Comfort for the traveler

Utah Carol

par Vincent Théval le 01/05/2002

Note: 7.0    
Morceaux qui Tuent
Airplanes
Silver space rocket
Promised land


Vivre et étudier sur le campus d'une université américaine ne peut consister seulement à courir à perdre haleine pour fuir un adolescent boutonneux déguisé en fantôme, obstinément décidé à vous planter un couteau entre les omoplates. Il ne peut s'agir non plus de tester toutes les positions du Kamasutra avec un animal de compagnie, sous le regard bienveillant d'un poster de Britney Spears. Vivre et étudier sur le campus d'une université américaine, c'est découvrir REM et "Radio Free Europe" en 1983 sur une college radio d'Athens (Georgie), rêver dans sa chambre en écoutant le "Fake book" de Yo La Tengo en 1990, rester fidèle à Jonathan Richman en 2002. Vivre et étudier sur le campus d'une université américaine ne nécessite même pas d'être étudiant ou de résider sur le territoire américain, Dieu merci. Porter un T-shirt Weezer au bureau, relire Salinger dans le métro, accueillir Utah Carol à bras ouverts, tout cela peut faire l'affaire. On ne sait pas grand-chose de Grant Birkenbeuel et Jinja Davis sinon qu'ils viennent d'entrer avec une déconcertante facilité dans le cercle de nos amis et que "Comfort for the traveler" est désormais frappé d'une interdiction de séjour dans son boîtier. Utah Carol sillonne les routes d'une Amérique déjà rêvée par d'autres, les Byrds, Yo La Tengo, les Papas Fritas ou Air Miami. Soit une pop bucolique, légère jusqu'à l'évanescence, d'une inventivité remarquable, qui fait feu de tout bois mais aussi de toutes cordes : nos nouveaux amis ont beaucoup de guitares et, mieux encore, n'hésitent pas à s'en servir, avec goût et parcimonie.
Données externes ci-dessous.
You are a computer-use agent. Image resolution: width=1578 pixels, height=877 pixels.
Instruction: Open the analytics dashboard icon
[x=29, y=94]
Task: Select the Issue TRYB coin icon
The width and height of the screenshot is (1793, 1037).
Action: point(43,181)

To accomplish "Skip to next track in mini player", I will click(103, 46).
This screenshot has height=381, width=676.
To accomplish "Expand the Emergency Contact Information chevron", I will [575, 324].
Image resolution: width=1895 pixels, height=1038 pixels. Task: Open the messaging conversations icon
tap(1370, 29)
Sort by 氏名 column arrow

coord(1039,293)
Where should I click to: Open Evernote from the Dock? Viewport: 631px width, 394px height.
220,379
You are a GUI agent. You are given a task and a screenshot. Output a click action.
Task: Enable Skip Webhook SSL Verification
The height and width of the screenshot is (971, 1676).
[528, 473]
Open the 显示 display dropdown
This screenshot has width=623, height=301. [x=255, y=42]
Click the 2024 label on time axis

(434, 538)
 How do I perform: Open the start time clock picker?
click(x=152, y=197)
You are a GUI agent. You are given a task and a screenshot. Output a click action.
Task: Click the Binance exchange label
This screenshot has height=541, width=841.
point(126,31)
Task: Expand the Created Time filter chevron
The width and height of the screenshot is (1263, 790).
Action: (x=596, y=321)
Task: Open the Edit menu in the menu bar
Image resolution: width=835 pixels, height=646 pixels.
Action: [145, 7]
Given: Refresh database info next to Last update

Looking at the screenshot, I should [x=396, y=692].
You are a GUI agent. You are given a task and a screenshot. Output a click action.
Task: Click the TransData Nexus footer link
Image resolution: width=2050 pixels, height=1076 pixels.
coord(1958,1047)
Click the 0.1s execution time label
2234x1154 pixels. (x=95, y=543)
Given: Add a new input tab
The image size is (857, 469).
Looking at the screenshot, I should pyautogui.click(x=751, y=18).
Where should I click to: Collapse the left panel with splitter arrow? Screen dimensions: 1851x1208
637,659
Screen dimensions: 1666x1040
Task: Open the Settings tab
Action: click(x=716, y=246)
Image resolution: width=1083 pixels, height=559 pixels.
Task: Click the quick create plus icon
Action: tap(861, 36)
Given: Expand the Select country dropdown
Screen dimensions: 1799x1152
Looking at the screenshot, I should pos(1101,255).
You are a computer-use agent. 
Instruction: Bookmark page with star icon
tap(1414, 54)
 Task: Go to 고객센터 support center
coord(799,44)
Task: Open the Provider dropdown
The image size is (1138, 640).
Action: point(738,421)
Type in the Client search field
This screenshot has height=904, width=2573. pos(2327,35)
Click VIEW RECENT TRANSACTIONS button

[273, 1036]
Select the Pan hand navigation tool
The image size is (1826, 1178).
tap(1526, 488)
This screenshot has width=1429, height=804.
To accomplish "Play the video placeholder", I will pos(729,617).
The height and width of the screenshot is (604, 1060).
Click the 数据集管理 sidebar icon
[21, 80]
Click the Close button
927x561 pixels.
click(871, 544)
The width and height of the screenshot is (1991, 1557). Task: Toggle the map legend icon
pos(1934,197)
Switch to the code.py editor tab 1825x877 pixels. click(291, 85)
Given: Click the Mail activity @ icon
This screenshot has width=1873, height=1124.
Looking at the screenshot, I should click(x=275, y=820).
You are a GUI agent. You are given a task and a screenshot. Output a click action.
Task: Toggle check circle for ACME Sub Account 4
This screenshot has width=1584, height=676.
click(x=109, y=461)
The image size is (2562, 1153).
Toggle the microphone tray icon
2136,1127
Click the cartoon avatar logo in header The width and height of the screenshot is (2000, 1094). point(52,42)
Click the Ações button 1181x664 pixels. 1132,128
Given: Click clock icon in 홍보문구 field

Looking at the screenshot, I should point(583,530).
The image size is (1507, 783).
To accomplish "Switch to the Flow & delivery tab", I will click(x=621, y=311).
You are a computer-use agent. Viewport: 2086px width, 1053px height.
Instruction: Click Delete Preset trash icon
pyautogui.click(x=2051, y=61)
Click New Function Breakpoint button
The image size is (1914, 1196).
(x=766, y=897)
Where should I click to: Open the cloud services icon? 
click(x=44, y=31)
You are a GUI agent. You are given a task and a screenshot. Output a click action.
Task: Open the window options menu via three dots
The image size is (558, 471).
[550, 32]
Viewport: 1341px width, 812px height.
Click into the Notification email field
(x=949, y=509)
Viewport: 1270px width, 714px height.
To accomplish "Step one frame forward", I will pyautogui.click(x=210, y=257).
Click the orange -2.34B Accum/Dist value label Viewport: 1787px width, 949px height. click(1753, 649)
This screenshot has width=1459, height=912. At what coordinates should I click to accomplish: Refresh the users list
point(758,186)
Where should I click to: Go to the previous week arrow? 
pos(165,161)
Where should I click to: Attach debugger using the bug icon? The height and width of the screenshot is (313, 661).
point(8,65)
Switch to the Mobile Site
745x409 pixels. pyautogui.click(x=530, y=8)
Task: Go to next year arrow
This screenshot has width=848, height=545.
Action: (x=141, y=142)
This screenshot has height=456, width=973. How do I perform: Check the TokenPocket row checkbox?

Survolant un orgue et une rythmique précise, quelques arpèges de guitare traversent le forcément aérien "Airplanes" ouvrant l'album dans une atmosphère enfantine et rêveuse, dont il ne se départira pas, louchant tantôt vers des fulgurances pop tendues et mélancoliques ("Silver space rocket" digne d'un "Radio Free Europe" interprété par une Kim Deal sevrée), des curiosités plus ou moins aventureuses ("Nellie", petite perle brodée sur des motifs vaguement orientaux) ou des ambiances plus profondément américaines : la pedal-steel guitar de "When we're apart" et du très rythmé "Promised land", chef d'œuvre de subtilité mélodique, chanté harmonieusement par Monsieur et Madame, dont il faut souligner que les voix se marient à merveille.